>>

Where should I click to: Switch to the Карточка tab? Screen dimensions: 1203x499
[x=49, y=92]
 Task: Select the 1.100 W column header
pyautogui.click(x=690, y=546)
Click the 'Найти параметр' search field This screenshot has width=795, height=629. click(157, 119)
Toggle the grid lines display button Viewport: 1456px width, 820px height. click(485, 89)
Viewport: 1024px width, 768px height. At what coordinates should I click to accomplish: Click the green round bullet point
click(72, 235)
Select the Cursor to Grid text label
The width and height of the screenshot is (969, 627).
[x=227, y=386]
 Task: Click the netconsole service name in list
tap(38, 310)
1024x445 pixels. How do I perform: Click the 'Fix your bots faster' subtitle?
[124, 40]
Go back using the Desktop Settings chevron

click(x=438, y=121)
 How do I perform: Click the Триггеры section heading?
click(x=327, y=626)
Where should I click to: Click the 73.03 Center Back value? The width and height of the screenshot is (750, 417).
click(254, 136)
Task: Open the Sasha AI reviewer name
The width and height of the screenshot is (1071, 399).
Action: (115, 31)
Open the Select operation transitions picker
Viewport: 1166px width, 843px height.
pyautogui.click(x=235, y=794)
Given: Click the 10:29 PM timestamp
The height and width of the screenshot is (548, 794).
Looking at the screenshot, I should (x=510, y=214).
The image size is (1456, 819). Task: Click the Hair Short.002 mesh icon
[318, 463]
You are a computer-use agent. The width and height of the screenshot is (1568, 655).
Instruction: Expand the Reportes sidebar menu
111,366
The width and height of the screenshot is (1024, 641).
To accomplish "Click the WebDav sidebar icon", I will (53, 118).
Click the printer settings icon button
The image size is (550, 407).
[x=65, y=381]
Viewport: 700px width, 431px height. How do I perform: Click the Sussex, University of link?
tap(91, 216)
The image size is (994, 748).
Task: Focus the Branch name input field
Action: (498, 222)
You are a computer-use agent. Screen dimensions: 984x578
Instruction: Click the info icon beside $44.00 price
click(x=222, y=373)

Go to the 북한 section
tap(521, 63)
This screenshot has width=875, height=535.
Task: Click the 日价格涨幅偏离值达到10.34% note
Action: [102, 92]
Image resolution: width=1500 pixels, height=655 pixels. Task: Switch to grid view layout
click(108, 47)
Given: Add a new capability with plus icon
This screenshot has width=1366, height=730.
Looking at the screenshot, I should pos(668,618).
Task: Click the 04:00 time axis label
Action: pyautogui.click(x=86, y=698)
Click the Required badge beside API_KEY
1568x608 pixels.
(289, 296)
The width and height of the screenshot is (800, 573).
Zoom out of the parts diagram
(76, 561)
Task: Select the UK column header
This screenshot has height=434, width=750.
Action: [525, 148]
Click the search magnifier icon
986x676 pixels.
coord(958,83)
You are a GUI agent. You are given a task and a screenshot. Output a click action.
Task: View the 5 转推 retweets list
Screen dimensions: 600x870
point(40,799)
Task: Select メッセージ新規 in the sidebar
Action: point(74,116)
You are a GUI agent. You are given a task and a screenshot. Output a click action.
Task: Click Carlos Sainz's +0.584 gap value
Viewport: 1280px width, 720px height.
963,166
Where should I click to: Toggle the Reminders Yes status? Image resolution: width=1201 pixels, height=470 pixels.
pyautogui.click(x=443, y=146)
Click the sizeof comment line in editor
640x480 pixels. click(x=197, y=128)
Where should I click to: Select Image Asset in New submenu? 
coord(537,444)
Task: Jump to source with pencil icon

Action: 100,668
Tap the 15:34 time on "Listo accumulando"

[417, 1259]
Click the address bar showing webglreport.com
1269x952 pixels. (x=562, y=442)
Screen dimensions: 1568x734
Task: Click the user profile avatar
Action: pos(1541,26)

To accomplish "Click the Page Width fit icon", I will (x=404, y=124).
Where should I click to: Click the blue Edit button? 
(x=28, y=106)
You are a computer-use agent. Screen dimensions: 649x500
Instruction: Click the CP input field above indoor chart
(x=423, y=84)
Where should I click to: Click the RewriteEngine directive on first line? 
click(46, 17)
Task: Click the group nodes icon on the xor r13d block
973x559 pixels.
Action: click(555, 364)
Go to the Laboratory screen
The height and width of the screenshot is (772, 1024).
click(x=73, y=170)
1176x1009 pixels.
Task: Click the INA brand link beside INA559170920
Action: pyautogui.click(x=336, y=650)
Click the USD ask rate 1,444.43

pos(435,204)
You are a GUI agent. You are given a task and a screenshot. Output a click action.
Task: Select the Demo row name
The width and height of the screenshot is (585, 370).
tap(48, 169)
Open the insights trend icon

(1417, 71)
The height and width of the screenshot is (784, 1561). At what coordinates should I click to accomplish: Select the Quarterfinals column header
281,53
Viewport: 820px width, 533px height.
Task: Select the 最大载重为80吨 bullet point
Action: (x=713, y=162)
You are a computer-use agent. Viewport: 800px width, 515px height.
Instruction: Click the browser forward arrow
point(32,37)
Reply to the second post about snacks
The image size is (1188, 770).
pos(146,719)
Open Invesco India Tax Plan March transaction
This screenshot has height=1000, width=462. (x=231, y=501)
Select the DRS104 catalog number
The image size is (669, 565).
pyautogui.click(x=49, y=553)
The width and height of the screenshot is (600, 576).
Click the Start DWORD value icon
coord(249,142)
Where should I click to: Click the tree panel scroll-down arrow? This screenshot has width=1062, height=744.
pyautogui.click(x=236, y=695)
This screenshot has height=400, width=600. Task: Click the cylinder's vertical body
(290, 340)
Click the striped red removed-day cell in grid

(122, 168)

<<

* [What you should do] In full and verbatim, repeat the records given above.

* [Task output]
Where should I click to: Switch to the Карточка tab? Screen dimensions: 1203x499
[x=49, y=92]
 Task: Select the 1.100 W column header
pyautogui.click(x=690, y=546)
Click the 'Найти параметр' search field This screenshot has width=795, height=629. click(157, 119)
Toggle the grid lines display button Viewport: 1456px width, 820px height. click(485, 89)
Viewport: 1024px width, 768px height. At what coordinates should I click to accomplish: Click the green round bullet point
click(72, 235)
Select the Cursor to Grid text label
The width and height of the screenshot is (969, 627).
[x=227, y=386]
 Task: Click the netconsole service name in list
tap(38, 310)
1024x445 pixels. How do I perform: Click the 'Fix your bots faster' subtitle?
[124, 40]
Go back using the Desktop Settings chevron

click(x=438, y=121)
 How do I perform: Click the Триггеры section heading?
click(x=327, y=626)
Where should I click to: Click the 73.03 Center Back value? The width and height of the screenshot is (750, 417).
click(254, 136)
Task: Open the Sasha AI reviewer name
The width and height of the screenshot is (1071, 399).
Action: (115, 31)
Open the Select operation transitions picker
Viewport: 1166px width, 843px height.
pyautogui.click(x=235, y=794)
Given: Click the 10:29 PM timestamp
The height and width of the screenshot is (548, 794).
Looking at the screenshot, I should (x=510, y=214).
The image size is (1456, 819). Task: Click the Hair Short.002 mesh icon
[318, 463]
You are a computer-use agent. The width and height of the screenshot is (1568, 655).
Instruction: Expand the Reportes sidebar menu
111,366
The width and height of the screenshot is (1024, 641).
To accomplish "Click the WebDav sidebar icon", I will (53, 118).
Click the printer settings icon button
The image size is (550, 407).
[x=65, y=381]
Viewport: 700px width, 431px height. How do I perform: Click the Sussex, University of link?
tap(91, 216)
The image size is (994, 748).
Task: Focus the Branch name input field
Action: (498, 222)
You are a computer-use agent. Screen dimensions: 984x578
Instruction: Click the info icon beside $44.00 price
click(x=222, y=373)

Go to the 북한 section
tap(521, 63)
This screenshot has width=875, height=535.
Task: Click the 日价格涨幅偏离值达到10.34% note
Action: [102, 92]
Image resolution: width=1500 pixels, height=655 pixels. Task: Switch to grid view layout
click(108, 47)
Given: Add a new capability with plus icon
This screenshot has width=1366, height=730.
Looking at the screenshot, I should pos(668,618).
Task: Click the 04:00 time axis label
Action: pyautogui.click(x=86, y=698)
Click the Required badge beside API_KEY
1568x608 pixels.
(289, 296)
The width and height of the screenshot is (800, 573).
Zoom out of the parts diagram
(76, 561)
Task: Select the UK column header
This screenshot has height=434, width=750.
Action: [525, 148]
Click the search magnifier icon
986x676 pixels.
coord(958,83)
You are a GUI agent. You are given a task and a screenshot. Output a click action.
Task: View the 5 转推 retweets list
Screen dimensions: 600x870
point(40,799)
Task: Select メッセージ新規 in the sidebar
Action: point(74,116)
You are a GUI agent. You are given a task and a screenshot. Output a click action.
Task: Click Carlos Sainz's +0.584 gap value
Viewport: 1280px width, 720px height.
963,166
Where should I click to: Toggle the Reminders Yes status? Image resolution: width=1201 pixels, height=470 pixels.
pyautogui.click(x=443, y=146)
Click the sizeof comment line in editor
640x480 pixels. click(x=197, y=128)
Where should I click to: Select Image Asset in New submenu? 
coord(537,444)
Task: Jump to source with pencil icon

Action: 100,668
Tap the 15:34 time on "Listo accumulando"

[417, 1259]
Click the address bar showing webglreport.com
1269x952 pixels. (x=562, y=442)
Screen dimensions: 1568x734
Task: Click the user profile avatar
Action: pos(1541,26)

To accomplish "Click the Page Width fit icon", I will (x=404, y=124).
Where should I click to: Click the blue Edit button? 
(x=28, y=106)
You are a computer-use agent. Screen dimensions: 649x500
Instruction: Click the CP input field above indoor chart
(x=423, y=84)
Where should I click to: Click the RewriteEngine directive on first line? 
click(46, 17)
Task: Click the group nodes icon on the xor r13d block
973x559 pixels.
Action: click(555, 364)
Go to the Laboratory screen
The height and width of the screenshot is (772, 1024).
click(x=73, y=170)
1176x1009 pixels.
Task: Click the INA brand link beside INA559170920
Action: pyautogui.click(x=336, y=650)
Click the USD ask rate 1,444.43

pos(435,204)
You are a GUI agent. You are given a task and a screenshot. Output a click action.
Task: Select the Demo row name
The width and height of the screenshot is (585, 370).
tap(48, 169)
Open the insights trend icon

(1417, 71)
The height and width of the screenshot is (784, 1561). At what coordinates should I click to accomplish: Select the Quarterfinals column header
281,53
Viewport: 820px width, 533px height.
Task: Select the 最大载重为80吨 bullet point
Action: (x=713, y=162)
You are a computer-use agent. Viewport: 800px width, 515px height.
Instruction: Click the browser forward arrow
point(32,37)
Reply to the second post about snacks
The image size is (1188, 770).
pos(146,719)
Open Invesco India Tax Plan March transaction
This screenshot has height=1000, width=462. (x=231, y=501)
Select the DRS104 catalog number
The image size is (669, 565).
pyautogui.click(x=49, y=553)
The width and height of the screenshot is (600, 576).
Click the Start DWORD value icon
coord(249,142)
Where should I click to: Click the tree panel scroll-down arrow? This screenshot has width=1062, height=744.
pyautogui.click(x=236, y=695)
This screenshot has height=400, width=600. Task: Click the cylinder's vertical body
(290, 340)
Click the striped red removed-day cell in grid

(122, 168)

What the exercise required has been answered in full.